Submitted to: Peptides
Publication Type: Peer Reviewed Journal
Publication Acceptance Date: 3/28/1996
Publication Date: N/A
Citation: N/A Interpretive Summary: Neuropeptides are small chains of amino acids (the building blocks of proteins). In insects as well as other higher forms of animal life, neuropeptides act as hormones to control a wide variety of life processes such as digestion, muscular movement, excretion, etc. Because neuropeptides are so important in regulating life processes in insects, it is possible to exploit these chemicals to develop more effective methods o controlling pest insects. However, the neuropeptides themselves will not work as insecticides because they are very unstable, because they degrade easily when acted upon by enzymes in insects, and because it would be difficult and likely impossible to develop acceptable methods for their application (they do not penetrate the outside skin or cuticle of insects). These studies were designed to develop neuropeptide-like compounds that retain appropriate biological activity but that overcome the problems associated with neuropeptides themselves. We have developed such a compound that, when injected into the tobacco budworm moth, has effects on reproduction that are more pronounced than even the original neuropeptide itself. This work is very important in efforts to exploit neuropeptide technology in the development of a new class of pest insect control agents that will be more effective, more selective, and more environmentally friendly than the conventional pesticides that are currently used to control many pest insects.

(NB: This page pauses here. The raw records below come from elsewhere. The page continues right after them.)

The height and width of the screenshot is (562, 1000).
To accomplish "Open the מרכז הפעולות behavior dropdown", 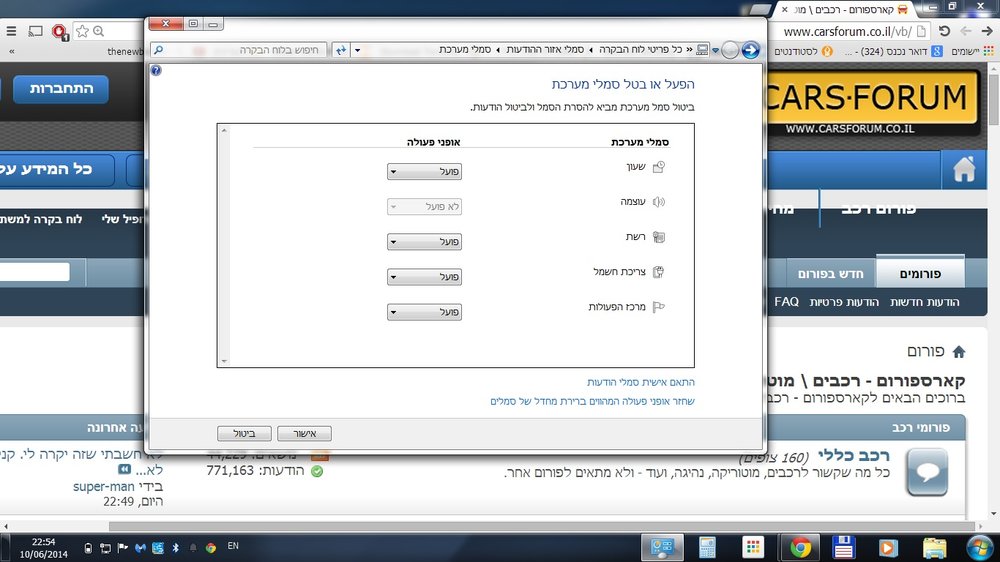I will click(x=424, y=311).
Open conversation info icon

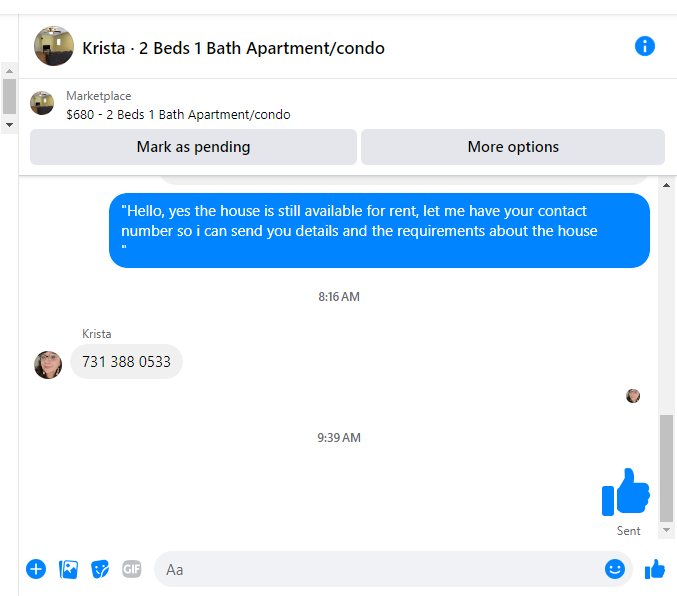(x=644, y=46)
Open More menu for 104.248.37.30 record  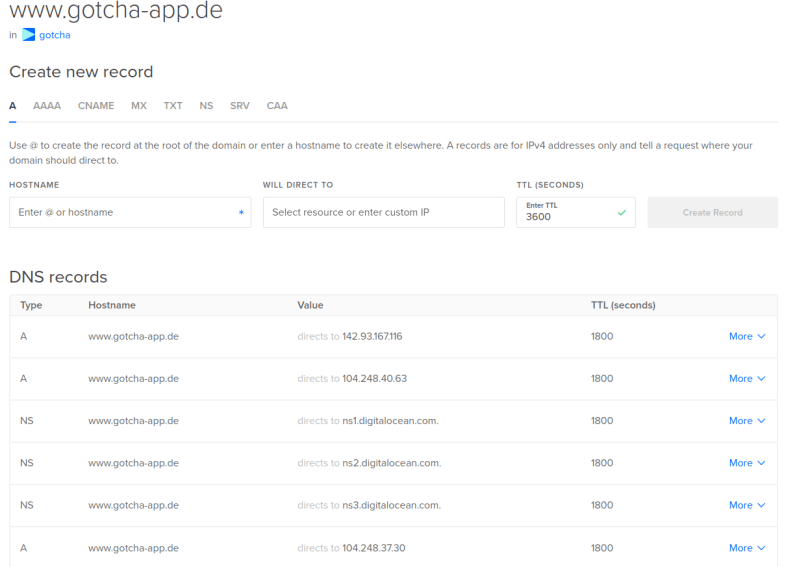click(747, 548)
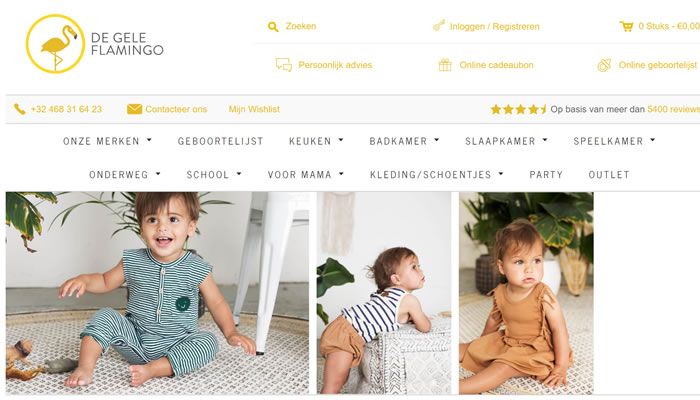Click the gift box cadeaubon icon
Screen dimensions: 700x400
(x=445, y=65)
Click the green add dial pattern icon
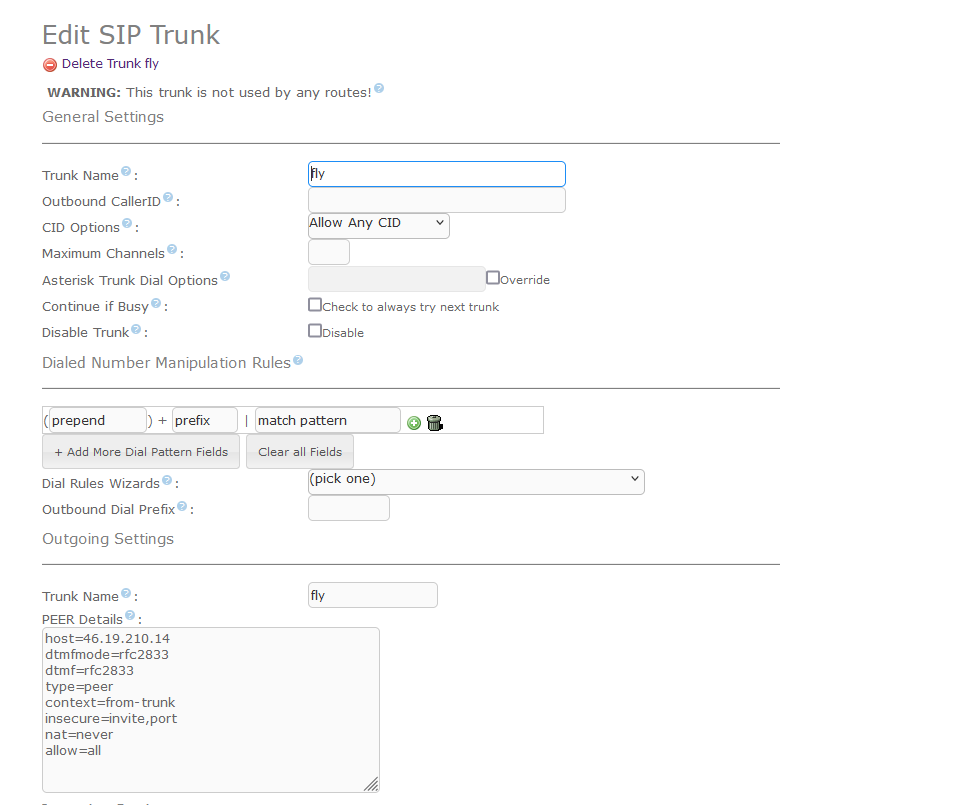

Technical Abstract: A pseudotetrapeptide analog of the pyrokinin/PBAN or FXPRLamide family (Cbe-Thr-Pro-Arg-Leu-NH2; Cbe=2-o-carboranylethanoyl-), in which the phenyl ring of the Phe sidechain is replaced with the hydrophobic cage-like o- carborane moiety, was synthesized and found to be 10 fold more potent than leucopyrokinin on an isolated cockroach hindgut bioassay system. In contrast with the naturally occuring peptide, the myostimulatory activity could not be reversed following a saline rinse, providing evidence that the pseudopeptide analog binds irreversibly to the receptor. Once the analog reaches the receptor, strong receptor binding characteristics may allow it to avoid inactivation by haemolymph peptidases. Although it has an 8 fold smaller sequence than the endogenous 33-membered pheromone biosythesis activating neuropeptide (PBAN), the carboranyl analog is 10 fold more potent in an in vivo pheromonotropic bioassay of the female tobacco budworm mmoth Helicoverpa virescens. In contrast with PBAN, the amphiphyllic carboranyl analog elicits pheromone production following topical application in aqueous solution to the lateral abdominal surface of H. virescens, providing a noninvasive means of inducing pheromone production in moths. The analog can potentially serve as a useful tool to insect researchers studying, and/or attempting to disrupt, normal reproduction and behavior in Helicoverpa and related insects.